Wednesday, 9 March 2016

The voice of Pilate's wife

While Pilate was sitting on the judge’s seat, his wife sent him this message: “Don’t have anything to do with that innocent man, for I have suffered a great deal in a dream today because of him.” Matthew 27:19

“That innocent man” is, of course, Jesus.

He is standing before Pontius Pilate, the Roman governor of Judea, the man who has power of life and death over him. The Jewish authorities have brought him before Pilate, and they want him executed.

By all accounts Pilate was a seriously not nice man. Philo, a well-known Jewish writer of the time, describes him as “by nature rigid and stubbornly harsh…”, guilty of “bribes, acts of pride, acts of violence, outrages, cases of spiteful treatment, constant murders without trial, ceaseless and most grievous brutality…” Pilate is a man with blood-red hands.

He operates according to no real principles – all he cares about is getting his own way as easily as possible. He knows Jesus is innocent of any crime, but the best he can do is “wash his hands” of him, saying in effect, “All right, I’ll crucify him if that’s what you really want, but don’t hold me responsible” (verses 24-26). (If only we could shuffle off our responsibilities as easily as that…)

Picture, then, the moment the message from his wife reaches Pilate. He is sitting there on his judge’s seat, at a loss to know what to make of this strange character Jesus. He, Jesus, professes to be a king, though anyone less king-like it’s hard to imagine. But even a brutal man like Pilate senses there is something strangely impressive about him, so he hesitates to put him to death.

Then the messenger arrives – let’s say with a written note. Pilate glances at it, knowing instinctively that what his wife says is true. Which means he has a decision to make: should he, in spite of the inconvenience, do what is right and just? or should he go for the easy option?

Well, we all know which course he took. A decision which literally changed the course of history. A decision in which he revealed his true self and condemned himself.

I believe the voice of Pilate’s wife, so to speak, can come to us too, though no doubt in different forms. I find two main challenges.

First, it is the voice of conscience

What else does conscience do but (a) tell us the truth (especially the truth we don’t want to hear), and (b) urge us to make a decision (though probably a decision we don’t want to make)?

I don’t doubt for a moment that there had been many times in the past when Pilate had drowned the voice of his conscience.
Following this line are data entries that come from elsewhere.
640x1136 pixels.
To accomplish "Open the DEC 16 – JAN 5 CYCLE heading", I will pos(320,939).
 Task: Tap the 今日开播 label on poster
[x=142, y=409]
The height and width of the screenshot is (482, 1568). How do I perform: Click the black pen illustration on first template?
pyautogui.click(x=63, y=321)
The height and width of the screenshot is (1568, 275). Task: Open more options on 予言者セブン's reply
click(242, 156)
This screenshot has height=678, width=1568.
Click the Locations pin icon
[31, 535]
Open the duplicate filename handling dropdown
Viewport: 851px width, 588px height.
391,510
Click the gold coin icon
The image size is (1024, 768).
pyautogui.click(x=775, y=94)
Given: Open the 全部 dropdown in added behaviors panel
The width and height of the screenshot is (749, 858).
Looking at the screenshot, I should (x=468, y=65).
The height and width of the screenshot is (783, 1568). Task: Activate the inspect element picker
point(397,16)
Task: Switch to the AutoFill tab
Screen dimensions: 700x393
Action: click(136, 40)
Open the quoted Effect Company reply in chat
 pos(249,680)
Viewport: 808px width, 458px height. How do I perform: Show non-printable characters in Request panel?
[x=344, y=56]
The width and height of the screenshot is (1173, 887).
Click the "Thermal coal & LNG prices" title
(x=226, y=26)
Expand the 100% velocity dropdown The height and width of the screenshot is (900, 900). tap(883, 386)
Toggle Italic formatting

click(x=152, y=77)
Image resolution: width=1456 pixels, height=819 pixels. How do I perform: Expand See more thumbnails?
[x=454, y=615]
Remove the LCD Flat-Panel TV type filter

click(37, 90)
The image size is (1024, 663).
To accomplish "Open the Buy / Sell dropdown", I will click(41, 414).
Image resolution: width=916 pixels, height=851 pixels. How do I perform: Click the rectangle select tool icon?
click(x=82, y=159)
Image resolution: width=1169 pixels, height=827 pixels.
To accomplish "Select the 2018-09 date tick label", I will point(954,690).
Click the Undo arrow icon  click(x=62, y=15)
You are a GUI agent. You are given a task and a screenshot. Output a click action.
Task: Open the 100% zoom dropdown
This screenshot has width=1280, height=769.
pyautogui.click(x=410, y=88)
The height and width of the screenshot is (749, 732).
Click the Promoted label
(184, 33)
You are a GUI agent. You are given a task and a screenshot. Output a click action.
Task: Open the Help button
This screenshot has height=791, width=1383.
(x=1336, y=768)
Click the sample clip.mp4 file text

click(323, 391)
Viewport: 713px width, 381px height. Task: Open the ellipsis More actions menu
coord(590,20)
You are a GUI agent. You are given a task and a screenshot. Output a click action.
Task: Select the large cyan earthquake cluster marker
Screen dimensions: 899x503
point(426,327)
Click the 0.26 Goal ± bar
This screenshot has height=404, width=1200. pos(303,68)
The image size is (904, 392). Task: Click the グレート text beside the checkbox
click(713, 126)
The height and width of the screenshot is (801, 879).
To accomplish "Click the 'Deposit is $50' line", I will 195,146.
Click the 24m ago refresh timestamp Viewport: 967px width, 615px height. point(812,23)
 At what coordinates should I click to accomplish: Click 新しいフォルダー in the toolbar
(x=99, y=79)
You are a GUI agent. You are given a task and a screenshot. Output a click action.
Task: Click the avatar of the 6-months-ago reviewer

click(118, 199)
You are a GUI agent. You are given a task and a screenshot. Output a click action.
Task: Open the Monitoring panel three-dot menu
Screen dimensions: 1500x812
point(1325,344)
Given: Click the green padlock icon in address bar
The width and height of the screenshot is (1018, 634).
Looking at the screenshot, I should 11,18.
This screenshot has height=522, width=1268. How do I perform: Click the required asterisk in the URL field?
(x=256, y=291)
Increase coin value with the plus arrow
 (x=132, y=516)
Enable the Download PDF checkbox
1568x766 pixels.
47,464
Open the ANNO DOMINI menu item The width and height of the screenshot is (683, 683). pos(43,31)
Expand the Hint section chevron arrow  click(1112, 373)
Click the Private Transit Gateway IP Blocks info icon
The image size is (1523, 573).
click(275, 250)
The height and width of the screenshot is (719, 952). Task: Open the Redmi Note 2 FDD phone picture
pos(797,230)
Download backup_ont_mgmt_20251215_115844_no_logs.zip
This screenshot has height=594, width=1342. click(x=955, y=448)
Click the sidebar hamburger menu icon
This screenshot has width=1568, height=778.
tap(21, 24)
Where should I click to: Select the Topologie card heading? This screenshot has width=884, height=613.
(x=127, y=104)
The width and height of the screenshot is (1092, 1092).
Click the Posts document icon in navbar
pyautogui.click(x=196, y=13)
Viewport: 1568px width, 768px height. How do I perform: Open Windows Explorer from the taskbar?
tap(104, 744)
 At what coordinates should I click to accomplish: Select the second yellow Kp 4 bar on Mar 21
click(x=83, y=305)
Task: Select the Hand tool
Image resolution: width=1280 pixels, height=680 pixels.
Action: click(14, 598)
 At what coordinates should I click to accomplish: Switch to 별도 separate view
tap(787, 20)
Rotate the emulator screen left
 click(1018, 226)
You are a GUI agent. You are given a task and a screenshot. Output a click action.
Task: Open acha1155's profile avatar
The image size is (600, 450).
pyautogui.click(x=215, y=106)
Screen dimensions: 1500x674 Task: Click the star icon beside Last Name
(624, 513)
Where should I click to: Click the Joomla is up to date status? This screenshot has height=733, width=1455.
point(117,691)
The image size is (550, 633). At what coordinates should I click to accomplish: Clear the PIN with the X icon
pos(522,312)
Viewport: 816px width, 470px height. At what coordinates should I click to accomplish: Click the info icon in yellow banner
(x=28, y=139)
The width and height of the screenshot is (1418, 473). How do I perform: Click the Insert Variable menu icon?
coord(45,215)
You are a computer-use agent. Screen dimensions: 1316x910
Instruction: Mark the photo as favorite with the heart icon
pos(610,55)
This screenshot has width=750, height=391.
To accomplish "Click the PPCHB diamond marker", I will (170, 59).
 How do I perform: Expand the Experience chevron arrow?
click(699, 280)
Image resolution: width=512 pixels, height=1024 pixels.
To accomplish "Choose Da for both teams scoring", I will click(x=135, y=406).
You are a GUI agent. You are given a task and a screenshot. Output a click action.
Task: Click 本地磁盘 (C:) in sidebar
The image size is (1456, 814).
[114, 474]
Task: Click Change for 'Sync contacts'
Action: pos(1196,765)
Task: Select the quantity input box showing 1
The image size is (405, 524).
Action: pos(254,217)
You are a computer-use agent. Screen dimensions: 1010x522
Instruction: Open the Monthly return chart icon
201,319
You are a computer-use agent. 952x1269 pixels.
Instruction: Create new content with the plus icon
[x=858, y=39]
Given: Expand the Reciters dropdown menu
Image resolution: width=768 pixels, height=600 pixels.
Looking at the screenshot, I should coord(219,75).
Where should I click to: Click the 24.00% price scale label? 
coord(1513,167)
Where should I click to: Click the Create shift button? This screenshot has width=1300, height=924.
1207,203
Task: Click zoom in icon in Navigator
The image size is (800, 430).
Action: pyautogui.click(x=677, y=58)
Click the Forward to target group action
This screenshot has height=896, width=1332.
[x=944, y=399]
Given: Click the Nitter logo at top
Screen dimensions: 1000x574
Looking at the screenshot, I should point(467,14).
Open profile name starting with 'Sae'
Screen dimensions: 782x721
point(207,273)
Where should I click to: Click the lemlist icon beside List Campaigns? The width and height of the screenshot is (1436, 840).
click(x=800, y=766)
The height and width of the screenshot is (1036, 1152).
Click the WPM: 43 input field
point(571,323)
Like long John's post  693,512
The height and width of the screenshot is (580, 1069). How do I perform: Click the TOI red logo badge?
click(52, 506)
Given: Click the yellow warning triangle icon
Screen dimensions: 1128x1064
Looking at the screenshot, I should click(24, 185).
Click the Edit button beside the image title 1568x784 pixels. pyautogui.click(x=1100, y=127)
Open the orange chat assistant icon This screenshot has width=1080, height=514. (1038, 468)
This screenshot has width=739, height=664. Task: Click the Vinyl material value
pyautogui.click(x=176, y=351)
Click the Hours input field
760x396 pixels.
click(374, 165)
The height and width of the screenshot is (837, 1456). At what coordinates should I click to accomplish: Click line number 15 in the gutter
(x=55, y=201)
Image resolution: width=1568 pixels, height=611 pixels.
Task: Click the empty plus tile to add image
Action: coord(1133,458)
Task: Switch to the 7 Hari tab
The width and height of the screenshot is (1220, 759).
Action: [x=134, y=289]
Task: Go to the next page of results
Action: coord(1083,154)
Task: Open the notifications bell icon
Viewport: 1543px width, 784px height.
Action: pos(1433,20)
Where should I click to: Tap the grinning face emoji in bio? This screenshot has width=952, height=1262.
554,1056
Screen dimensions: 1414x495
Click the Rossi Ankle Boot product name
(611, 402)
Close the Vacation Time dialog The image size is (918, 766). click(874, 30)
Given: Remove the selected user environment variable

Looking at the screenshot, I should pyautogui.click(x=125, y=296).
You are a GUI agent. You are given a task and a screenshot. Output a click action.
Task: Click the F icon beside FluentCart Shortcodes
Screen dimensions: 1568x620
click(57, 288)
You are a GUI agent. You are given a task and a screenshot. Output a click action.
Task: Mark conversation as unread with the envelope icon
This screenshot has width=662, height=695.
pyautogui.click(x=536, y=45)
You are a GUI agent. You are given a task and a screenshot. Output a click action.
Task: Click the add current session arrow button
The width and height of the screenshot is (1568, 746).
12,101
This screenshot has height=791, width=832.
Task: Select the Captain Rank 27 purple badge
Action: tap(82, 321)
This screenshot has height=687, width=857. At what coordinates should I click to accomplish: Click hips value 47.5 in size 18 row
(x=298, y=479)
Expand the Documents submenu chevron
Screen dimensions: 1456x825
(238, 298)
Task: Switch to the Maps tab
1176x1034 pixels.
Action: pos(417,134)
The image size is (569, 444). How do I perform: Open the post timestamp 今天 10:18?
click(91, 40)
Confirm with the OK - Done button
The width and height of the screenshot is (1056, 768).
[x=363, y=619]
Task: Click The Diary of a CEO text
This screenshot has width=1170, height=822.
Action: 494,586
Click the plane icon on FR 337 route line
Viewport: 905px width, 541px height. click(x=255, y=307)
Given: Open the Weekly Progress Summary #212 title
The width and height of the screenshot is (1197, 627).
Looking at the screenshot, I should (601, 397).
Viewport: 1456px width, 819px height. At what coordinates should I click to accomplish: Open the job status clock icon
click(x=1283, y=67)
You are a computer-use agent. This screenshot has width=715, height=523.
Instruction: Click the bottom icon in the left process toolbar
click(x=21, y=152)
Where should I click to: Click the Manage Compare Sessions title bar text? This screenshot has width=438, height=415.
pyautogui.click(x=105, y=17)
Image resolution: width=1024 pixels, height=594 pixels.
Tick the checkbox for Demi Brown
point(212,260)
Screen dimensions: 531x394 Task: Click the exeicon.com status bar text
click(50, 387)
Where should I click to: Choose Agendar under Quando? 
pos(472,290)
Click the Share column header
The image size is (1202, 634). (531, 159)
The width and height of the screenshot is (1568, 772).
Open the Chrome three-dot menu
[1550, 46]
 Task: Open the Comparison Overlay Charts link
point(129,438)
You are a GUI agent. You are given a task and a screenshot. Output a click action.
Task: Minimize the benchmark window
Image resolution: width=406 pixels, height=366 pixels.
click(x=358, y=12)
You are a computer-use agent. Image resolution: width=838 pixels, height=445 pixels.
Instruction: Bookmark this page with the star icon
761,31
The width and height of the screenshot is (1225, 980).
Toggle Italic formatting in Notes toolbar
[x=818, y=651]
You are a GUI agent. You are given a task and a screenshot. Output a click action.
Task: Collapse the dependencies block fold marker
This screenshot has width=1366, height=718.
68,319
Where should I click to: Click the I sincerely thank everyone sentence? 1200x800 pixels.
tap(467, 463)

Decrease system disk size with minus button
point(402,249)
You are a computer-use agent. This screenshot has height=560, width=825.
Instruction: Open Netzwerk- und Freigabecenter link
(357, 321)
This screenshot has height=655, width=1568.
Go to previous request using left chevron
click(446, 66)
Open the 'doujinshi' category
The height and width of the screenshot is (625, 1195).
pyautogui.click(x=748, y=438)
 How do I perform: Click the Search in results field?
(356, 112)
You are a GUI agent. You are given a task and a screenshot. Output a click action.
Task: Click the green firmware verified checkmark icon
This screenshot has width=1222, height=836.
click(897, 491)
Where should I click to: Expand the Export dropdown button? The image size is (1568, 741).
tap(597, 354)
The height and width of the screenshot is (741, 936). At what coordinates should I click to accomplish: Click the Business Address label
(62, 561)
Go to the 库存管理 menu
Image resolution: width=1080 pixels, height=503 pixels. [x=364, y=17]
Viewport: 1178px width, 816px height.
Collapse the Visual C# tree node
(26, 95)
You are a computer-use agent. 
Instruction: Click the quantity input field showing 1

And, of course, every time he – or we – do that, our consciences become that little bit more calloused and insensitive. We are in the process of slowly hardening and destroying our own souls.

Here’s a question to put to ourselves: At what points in my life have I taken this decision to silence the God-given voice of good and truth within me? It may have become a settled habit with me, so much so that I really don’t notice any more that I’m doing it.

If that is the case, the sooner I wind back the reel of my life and start to put it right the better. However far gone I may be, God is gracious and will delight to pluck me off the road to destruction and set me right. But I must have the willingness, and the humility, to ask.

Second, the voice of Pilate’s wife can be a voice of hope.

How so? Well, it’s worth noticing that even in a dark place like Pontius Pilate’s palace a glimmer of light was shining. Somebody there had seen the truth. Somebody there had spoken the truth. Somebody there was concerned to see justice done.

In that situation God used a dream to communicate. (And why shouldn’t the same be true today?) But God is not limited in the means he uses.

So I dare to hope that somewhere in the dark places of our troubled word – the inner counsels of Isis or Boko Haram, the governments of godless nations, the board-rooms of corrupt business empires – that in these dark places the voice of truth is being heard, and the light of goodness is shining, however feebly.

Pray – pray hard! – that those who speak those words and shine those lights will get ever stronger until they prevail.

Lord God, thank you that the light of love and goodness cannot be ultimately extinguished. Give courage and strength to those who speak truth to power, and bring the day when they will prevail. Amen.